No terminó nunca la escuela, si bien dice que la hicieron estudiar. No tuvo viaje de egresados de séptimo grado, ni de quinto año. No fue a bailar a matinés ni se metió de prepo al cine a ver una película prohibida para menores. No habló de su primera menstruación con su mamá ni con sus amigas. No tuvo pijamas parties, ni juego de la botellita, ni fumó su primer cigarrillo a escondidas de la profesora de gimnasia. No se enamoró de un chico de su escuela, no le dieron un primer beso (no, al menos, fuera de lo que puede haber habido de abuso sexual). Natascha Kampusch pasó prácticamente ocho años de su vida sin ver el sol.
Me impresionó mucho este caso, que por suerte hoy parece que tiene un final feliz (eso si la chica alguna vez logra recuperarse por completo del Síndrome de Estocolmo).

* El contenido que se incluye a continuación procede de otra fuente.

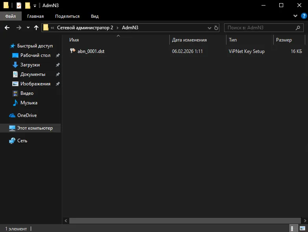Open the Файл menu
Image resolution: width=308 pixels, height=232 pixels.
coord(11,16)
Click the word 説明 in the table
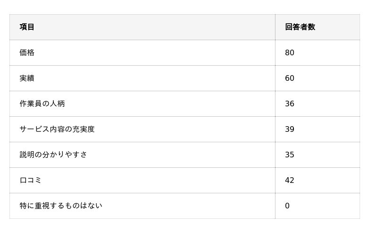378x233 pixels. 27,155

No sé si realmente las jóvenes de Austria tendrán una adolescencia parecida a lo que fue la mía o la de mis amigas, pero seguramente debe ser muy distinta a la que le tocó a Natascha. Hoy su captor está muerto, ella está de nuevo con su familia porque recuperó la libertad. Pero los años de vida que pasó encerrada en un cuarto de 3 x 4 no se los devuelve nadie.
Ya sé que fue un caso más, que locos hay por todas partes y que adolescencias terribles hay muchas (de hecho, la mitad de los chicos argentinos nacen en hogares pobres, tienen que trabajar o mendigar en lugar de ir a la escuela -ni que decir matinés o el cine-, no pueden imaginar una infancia o una adolescencia que para algunos de nosotros fue normal). Pero lo que más me impresionó de esta historia es lo del Síndrome de Estocolmo, esta identificación inconciente que tienen las víctimas con sus captores en ocasiones, que los lleva incluso a defenderlos y a sentir simpatía o hasta amor por ellos. Me cuesta imaginar el daño psicológico que puede haber sufrido una persona para creer sentir afecto por alguien que le arruinó la vida.